The biggest change, which has been demoed, will be the introduction of touch computing — a feature that ironically may pass many users by unless they have upgraded their PCs. Nonetheless, Helm said, Microsoft clearly hopes Windows 7 will be able to deliver what people had originally expected from Vista.

2 Comments

  • After screwing us with Vista, What makes them think our company would ever trust them again. A year ago everything in this office was HP, as we replace equipment it is no longer HP.Instead of customer friendly it is a customer NIGHTMARE. More time is wated trying to figure out solutions instead of having quality production time.Instead of saving us time it is a waste of time. I hope some company comes out with a truly customer friendly operating system that is geared toward the normal person.

    • I bought a Mac in 2001. I wanted to learn a new operating system and a new computer. Well, I got one new computer but two new operating systems, 9.2.2, and X.0. Well, it worked out. It was a hobby thing, then one day when spending hours locking down and protecting a Windoz PC, I GOT IT!
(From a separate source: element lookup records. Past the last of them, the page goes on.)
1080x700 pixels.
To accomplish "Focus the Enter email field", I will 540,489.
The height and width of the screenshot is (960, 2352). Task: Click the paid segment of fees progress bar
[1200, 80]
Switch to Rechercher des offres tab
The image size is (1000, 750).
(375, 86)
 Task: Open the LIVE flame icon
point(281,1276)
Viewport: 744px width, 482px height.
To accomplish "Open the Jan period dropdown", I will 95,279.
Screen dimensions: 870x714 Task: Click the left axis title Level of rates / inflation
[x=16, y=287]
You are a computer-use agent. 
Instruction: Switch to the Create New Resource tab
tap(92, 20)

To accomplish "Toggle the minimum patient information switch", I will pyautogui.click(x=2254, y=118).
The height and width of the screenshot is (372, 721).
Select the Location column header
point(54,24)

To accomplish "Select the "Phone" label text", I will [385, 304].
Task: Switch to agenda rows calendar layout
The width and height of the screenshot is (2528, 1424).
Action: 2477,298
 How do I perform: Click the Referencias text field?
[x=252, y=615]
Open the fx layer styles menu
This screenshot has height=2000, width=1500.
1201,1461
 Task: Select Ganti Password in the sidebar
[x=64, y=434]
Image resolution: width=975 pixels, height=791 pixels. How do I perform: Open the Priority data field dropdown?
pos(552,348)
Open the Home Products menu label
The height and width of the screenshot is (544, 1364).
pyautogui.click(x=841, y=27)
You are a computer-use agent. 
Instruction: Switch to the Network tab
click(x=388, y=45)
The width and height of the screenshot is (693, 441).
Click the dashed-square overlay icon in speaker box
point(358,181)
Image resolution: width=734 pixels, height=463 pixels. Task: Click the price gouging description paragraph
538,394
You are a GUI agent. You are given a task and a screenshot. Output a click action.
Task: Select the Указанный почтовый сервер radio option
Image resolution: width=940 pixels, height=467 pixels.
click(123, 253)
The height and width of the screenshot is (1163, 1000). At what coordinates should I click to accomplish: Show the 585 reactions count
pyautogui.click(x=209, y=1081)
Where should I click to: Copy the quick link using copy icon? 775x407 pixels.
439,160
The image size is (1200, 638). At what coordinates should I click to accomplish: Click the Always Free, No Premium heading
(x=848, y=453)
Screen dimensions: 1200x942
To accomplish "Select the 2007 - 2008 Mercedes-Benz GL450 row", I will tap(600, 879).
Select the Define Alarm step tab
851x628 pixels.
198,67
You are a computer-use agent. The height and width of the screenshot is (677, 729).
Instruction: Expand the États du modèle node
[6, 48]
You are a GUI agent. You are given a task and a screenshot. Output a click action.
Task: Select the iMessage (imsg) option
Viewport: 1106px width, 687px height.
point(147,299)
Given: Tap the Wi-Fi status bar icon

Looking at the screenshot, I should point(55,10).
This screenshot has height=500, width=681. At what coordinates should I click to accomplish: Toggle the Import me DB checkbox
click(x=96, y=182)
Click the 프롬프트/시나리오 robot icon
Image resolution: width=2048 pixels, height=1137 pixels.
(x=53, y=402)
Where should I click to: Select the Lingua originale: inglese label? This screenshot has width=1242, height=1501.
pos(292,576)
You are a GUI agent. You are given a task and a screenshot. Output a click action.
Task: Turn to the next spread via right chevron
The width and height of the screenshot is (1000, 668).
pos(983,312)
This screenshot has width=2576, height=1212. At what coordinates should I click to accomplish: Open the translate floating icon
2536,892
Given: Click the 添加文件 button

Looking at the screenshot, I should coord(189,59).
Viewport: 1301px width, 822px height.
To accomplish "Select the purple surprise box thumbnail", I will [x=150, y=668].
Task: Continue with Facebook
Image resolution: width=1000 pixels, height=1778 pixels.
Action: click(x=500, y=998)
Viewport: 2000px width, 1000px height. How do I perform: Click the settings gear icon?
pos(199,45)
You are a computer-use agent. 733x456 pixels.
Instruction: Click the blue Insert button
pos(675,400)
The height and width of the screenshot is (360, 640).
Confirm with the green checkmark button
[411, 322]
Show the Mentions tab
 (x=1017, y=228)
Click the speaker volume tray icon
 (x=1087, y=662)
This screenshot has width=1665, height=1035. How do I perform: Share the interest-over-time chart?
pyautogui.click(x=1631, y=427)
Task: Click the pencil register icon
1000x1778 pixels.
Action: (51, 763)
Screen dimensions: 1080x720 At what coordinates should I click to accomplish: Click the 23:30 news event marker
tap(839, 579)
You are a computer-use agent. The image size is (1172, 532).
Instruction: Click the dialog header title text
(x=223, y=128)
      As time went on, we replaced Windoz boxes with Macs, and then different Unix and Linux versions.

      There is NOTHING in an office setting that cannot be done equally as well on a Mac as on a PC.

      BUT, old Windoz boxes can be converted to *nix, and not lose a thing! Even Open Office works just fine for the support staff, and most execs.

      If opening a new company, the Mac makes the most sense. If migrating off Windoz, *nix works well and allows the use of legacy hardware.

      Why in the world does ANYONE stick with difficult to maintain, and EXPENSIVE TO MAINTAIN Windoz? It just doesn’t make sense, and really doesn’t make economic sense.

      I spend maybe — MAYBE — two hours a month on the OS X machines. I spend a bit more on the *nix boxes, but that is likely because I AM just not totally up to speed there, since I was last a Unix user in the 80s. But the one legacy Windoz box takes more time in a week than those machines do in a month.

      I would LOVE to kill the machine, but sometimes something needs testing… If everyone else would abandon Windoz, so could I.